The Bristol University statement said a segment of trachea, roughly three inches long, was taken from a 51-year-old donor who had died of a cerebral hemorrhage. Using a new technique developed in Padua University, the trachea was stripped of its donor’s cells over a six-week period “so that no donor cells remained,” the statement said.

At the same time, at Bristol University, stem cells removed from Ms. Castillo’s bone marrow, were grown into “a large population” and used to “seed” the donated windpipe using a new technique developed in Milan to incubate cells.

Four days after the seeding, the graft was used to replace Ms. Castillo’s damaged windpipe.

Normally after transplants there is a high risk of rejection because the recipient’s immune system reacts against the foreign organ. Most transplant patients, thus, use immunosuppressant drugs to prevent rejection.

“The patient has not developed antibodies to her graft, despite not taking any immunosuppressive drugs,” the statement from Bristol University said.

By ALAN COWELL Published: November 19, 2008

Source: The New York Times


Source: The Age

Transplant using trachea grown from patient’s own stem cells a world first

IN WHAT is being hailed as a world first that could revolutionise organ transplants, doctors in Spain have replaced a woman’s damaged windpipe using one created from stem cells in a laboratory.

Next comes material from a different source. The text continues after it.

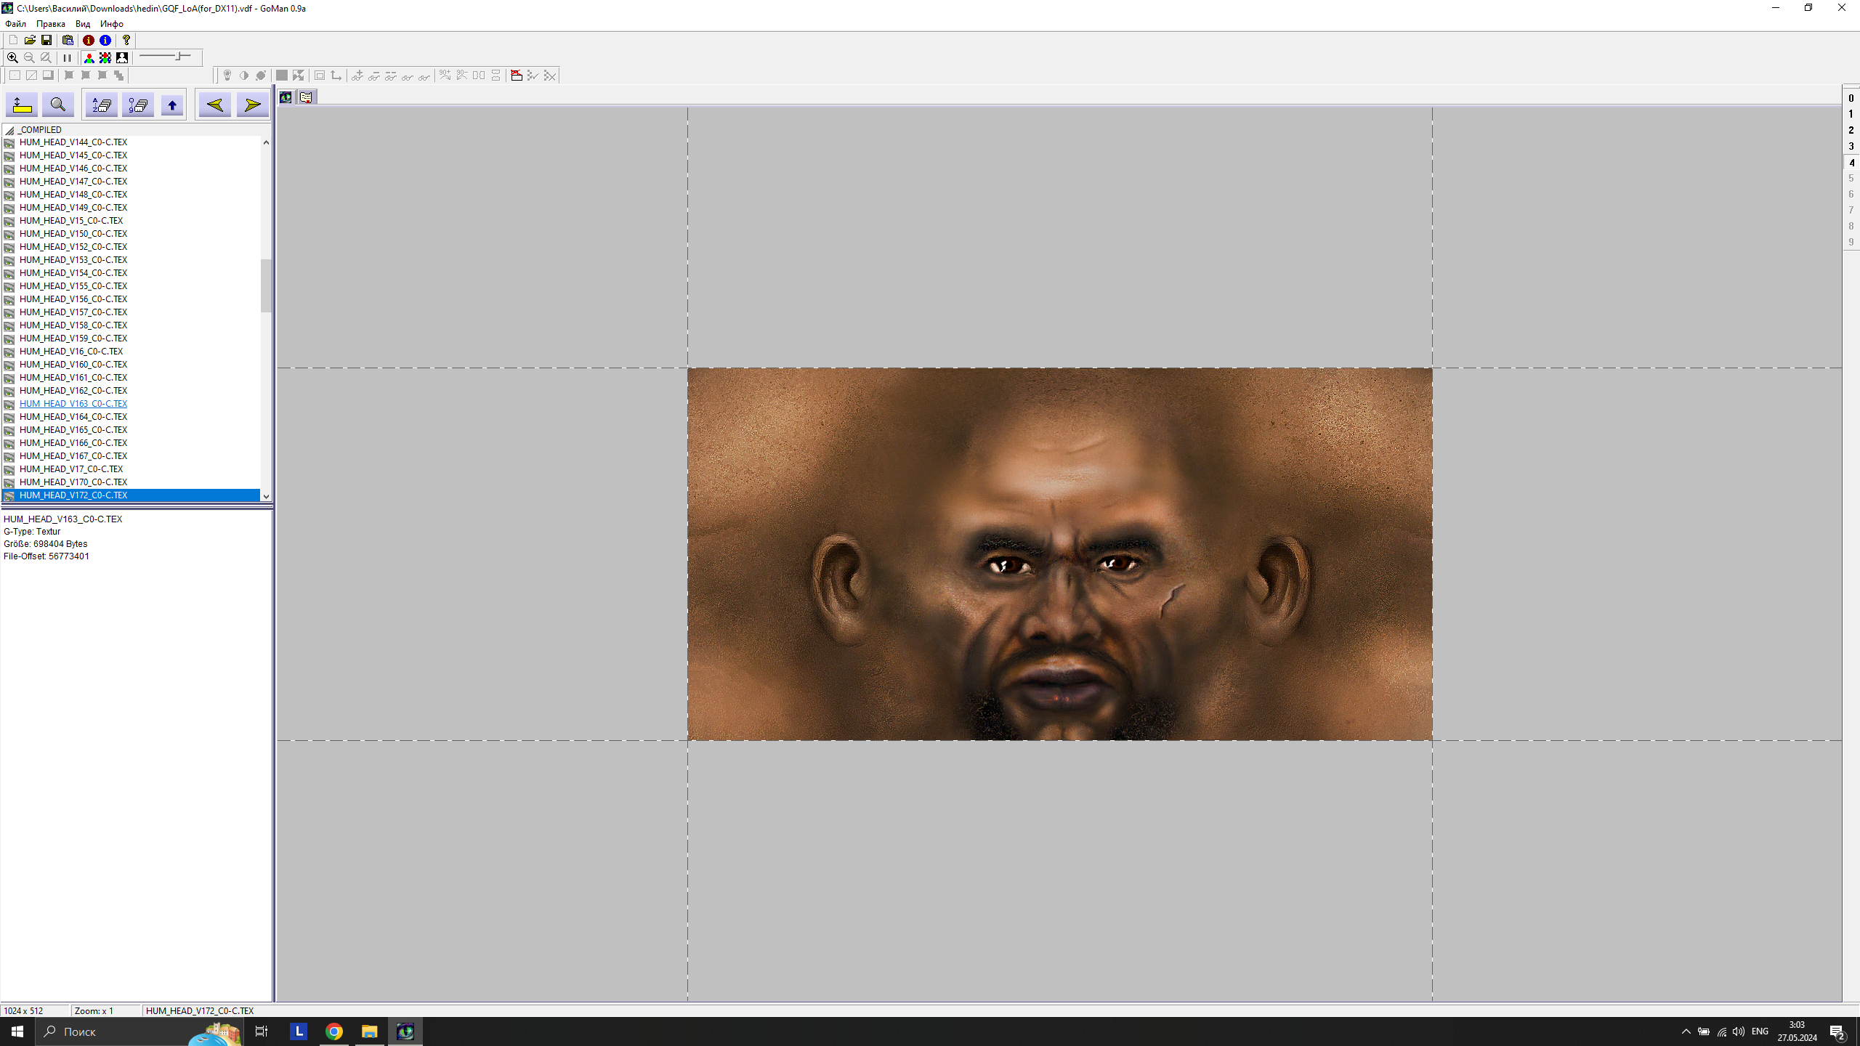This screenshot has width=1860, height=1046.
Task: Click the yellow left arrow button
Action: coord(214,105)
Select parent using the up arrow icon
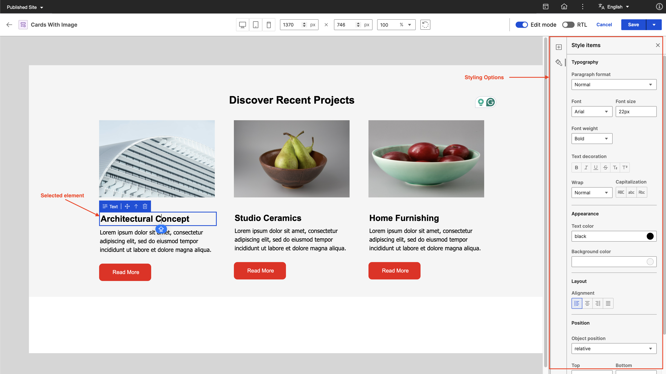The image size is (666, 374). (x=136, y=206)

Claudia Castillo, 30, a mother of two, is living a healthy life five months after receiving the transplant in Barcelona, her doctors reported in Lancet medical journal yesterday.

Scientists used “tissue engineering” to create the windpipe, or trachea – a technique that involved using a donor’s windpipe as a biological “scaffold” for Ms Castillo’s stem cells to grow around.

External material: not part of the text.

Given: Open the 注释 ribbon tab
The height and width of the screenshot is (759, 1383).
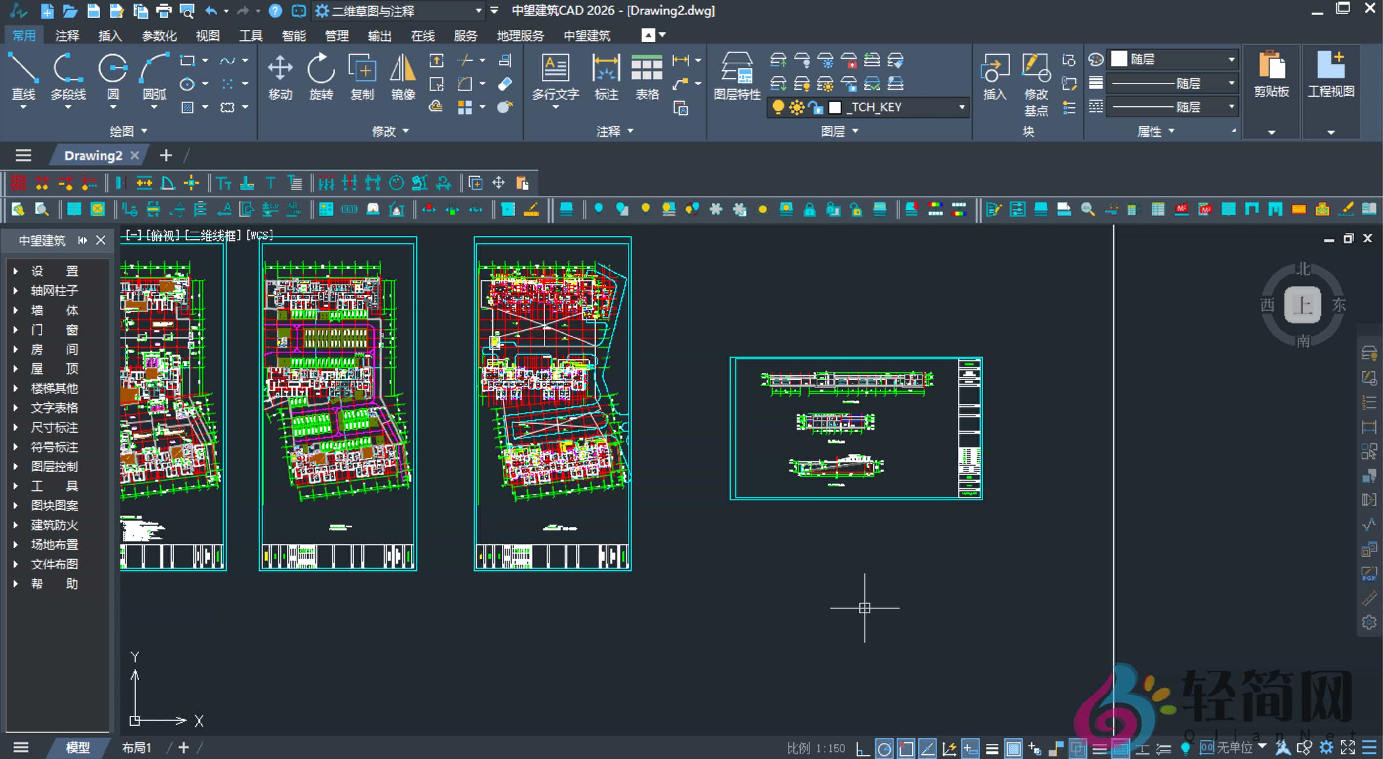Looking at the screenshot, I should point(67,35).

The donor’s trachea was essentially scrubbed clean with a high-tech detergent solution before being lined with stem cells taken from Ms Castillo’s bone marrow and cultivated in a laboratory.

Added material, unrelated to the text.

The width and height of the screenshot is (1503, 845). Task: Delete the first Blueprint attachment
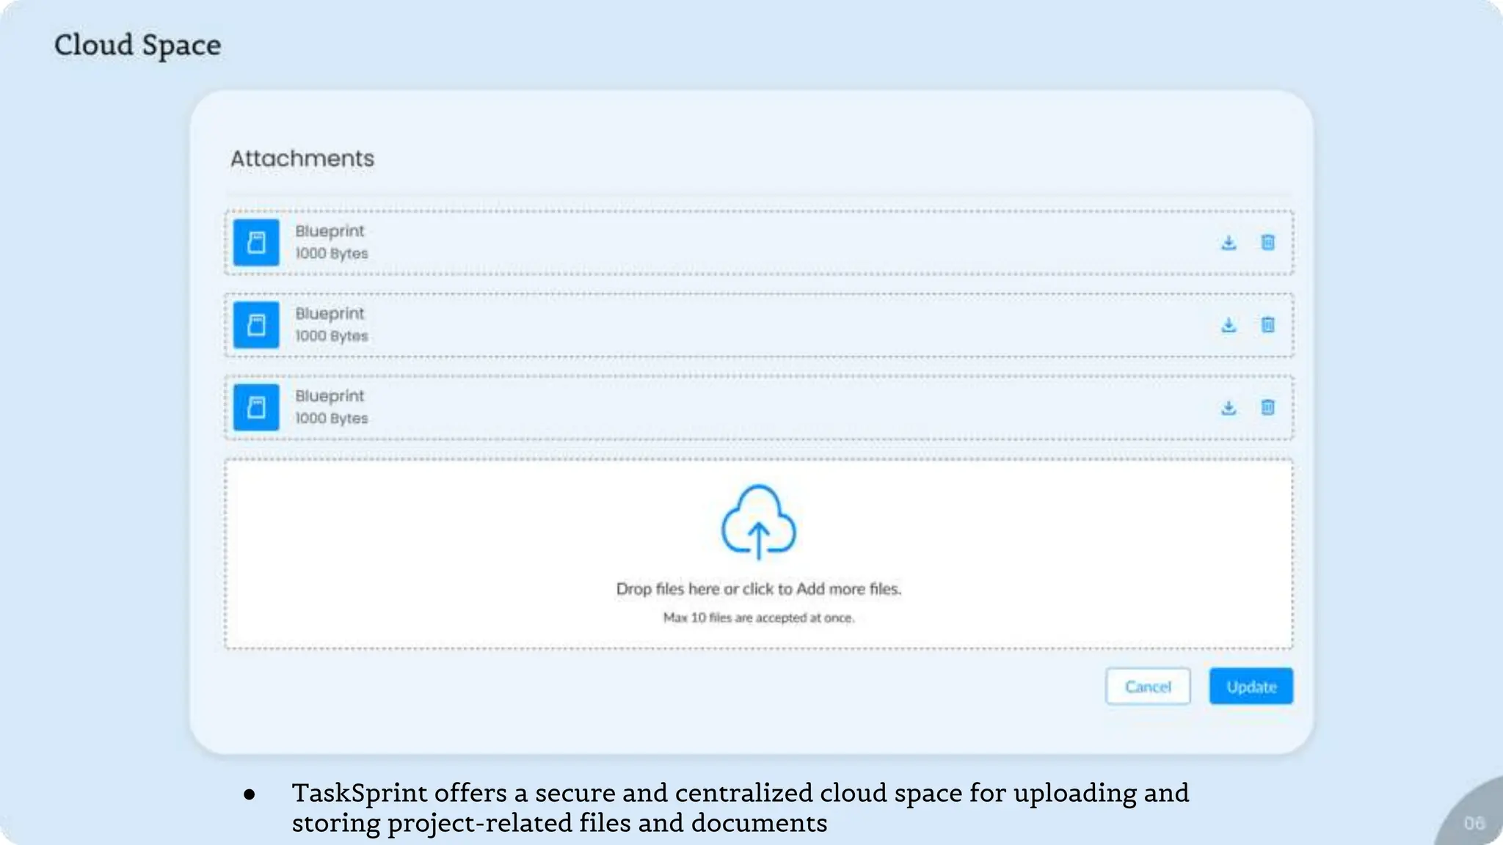coord(1267,242)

Stem cells are “master cells” that can be manipulated in a laboratory to become any other cell in the body.

Professor Martin Birchall, an author of the study based at the University of Bristol in Britain, said the operation proved doctors were on “the verge of a new age in surgical care” that could radically improve surgeons’ ability to treat patients with serious diseases.

Ms Castillo, who had tuberculosis, was facing the loss of her left lung after the tube-like branch connecting it to the trachea became infected and collapsed beyond repair.

The loss of a normal airway is devastating, and attempts to replace them have met with serious problems such as rejection by the immune system, the uncontrolled die-off of cells (necrosis) and lethal bleeding.

Because Ms Castillo’s new trachea was made from her own cells, she has not needed powerful drugs to prevent her body rejecting the organ.

Avoiding the use of these drugs also means that, unlike other transplant patients, she will not be at increased risk of cancer and other diseases – another significant advance.

Scientists hailed the procedure as a medical milestone and predicted surgeons could regularly be replacing hearts with laboratory-grown organs within 20 years.

The team behind the operation hopes to replicate the procedure to grow voice boxes within five years and says that from there the door would be open to use the technology to create any organ including a bladder, kidney or even a heart.

Rodney Dilley, the principal scientist at Melbourne’s Bernard O’Brien Institute who recently created beating heart muscle cells from human fat using stem cells, said the procedure was a significant breakthrough.

“The fact that the trachea has been functional for five or six months is fabulous,” he said.

Dr Dilley said the operation was encouraging and meant scientists may now look more seriously at using biomaterial as “scaffolds” for stem cells.

Ms Castillo, who is originally from Colombia but now lives in Spain, can now look after her children, walk up two flights of stairs and even go dancing.

“I was scared at the beginning because I was the first patient, but had confidence and trusted the doctors,” she said.

“I am now enjoying life and am very happy that my illness has been cured.”